A video obtained by The National showed a horrifying scene of a lone woman bound by barbed wire.  She screams in pain as her torturers tighten the barb wire around her ankles while other men look on with no one reaching to try to help or rescue her. Kopari, who was from Halungi village, in South Koroba Local Level Government, Koroba-Kopiago, was married to a man from Tatape village in the Lower Wage LLG, Komo-Margarima. The relatives of the boy suspected three women, including Kapari, of causing his death with the use of sorcery. The other two women fled their village. Kopari, according to Sgt Olabe, had no idea what had happened, was busy selling potatoes in the Margarima market when she was approached by the boy’s relatives. They confronted Kopari and demanded to know why she was practising sorcery or sanguma, Sgt Olabe said. “Mary was forcibly taken to an area in Margarima where she was tied up between two posts and tortured, hands and legs bound by barbed wire. “From 1pm until 10pm, Kopari was tortured, assaulted and burned by her tormentors and killers, until they decided to severe limbs, killing her. “Her severed limbs and body were taken to and dumped in Tigibi in the Hulia Local Level Government along the road.”

2 comments

  • from a human right perspective… it is not right… everyone has the right to live.
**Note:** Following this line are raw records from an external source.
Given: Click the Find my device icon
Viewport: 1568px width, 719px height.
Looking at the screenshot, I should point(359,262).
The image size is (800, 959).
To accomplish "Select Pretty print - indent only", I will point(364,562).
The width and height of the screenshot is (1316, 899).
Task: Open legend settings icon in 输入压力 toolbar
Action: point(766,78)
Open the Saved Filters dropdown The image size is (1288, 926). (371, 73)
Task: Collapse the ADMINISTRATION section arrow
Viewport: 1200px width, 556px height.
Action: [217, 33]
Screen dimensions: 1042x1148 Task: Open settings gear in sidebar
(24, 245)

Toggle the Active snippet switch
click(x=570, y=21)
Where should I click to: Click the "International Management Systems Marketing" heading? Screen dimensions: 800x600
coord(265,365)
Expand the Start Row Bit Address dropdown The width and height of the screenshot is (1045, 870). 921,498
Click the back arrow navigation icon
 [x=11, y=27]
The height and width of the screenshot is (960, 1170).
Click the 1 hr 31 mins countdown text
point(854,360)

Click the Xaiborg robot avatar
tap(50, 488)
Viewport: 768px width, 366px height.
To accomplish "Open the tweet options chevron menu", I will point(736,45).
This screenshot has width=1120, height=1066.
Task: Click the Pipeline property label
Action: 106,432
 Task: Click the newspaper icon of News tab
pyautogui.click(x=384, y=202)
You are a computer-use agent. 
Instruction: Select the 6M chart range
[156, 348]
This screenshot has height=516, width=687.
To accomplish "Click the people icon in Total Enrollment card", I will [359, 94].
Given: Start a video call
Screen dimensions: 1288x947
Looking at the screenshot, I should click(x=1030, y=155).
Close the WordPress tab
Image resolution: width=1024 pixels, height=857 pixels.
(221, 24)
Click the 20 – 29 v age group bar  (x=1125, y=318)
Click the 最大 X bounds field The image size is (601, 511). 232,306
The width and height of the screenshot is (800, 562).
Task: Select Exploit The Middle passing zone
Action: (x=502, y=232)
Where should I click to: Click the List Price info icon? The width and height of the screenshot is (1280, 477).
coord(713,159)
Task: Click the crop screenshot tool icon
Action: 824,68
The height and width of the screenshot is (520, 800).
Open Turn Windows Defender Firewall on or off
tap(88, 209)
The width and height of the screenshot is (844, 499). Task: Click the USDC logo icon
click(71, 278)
Right to LIFE. Why killing people?
    Severe punishment should be done to suspects…

  • So barbaric! Such barbarity tarnished the image of the country. This is the worst form of Gender violence which is rife in PNG, when will it ever stop? Women are marginalised when members of the opposite sex act as prosecutors, judges & jury etc. It seemed that men don’t delve into sorcery. Is it?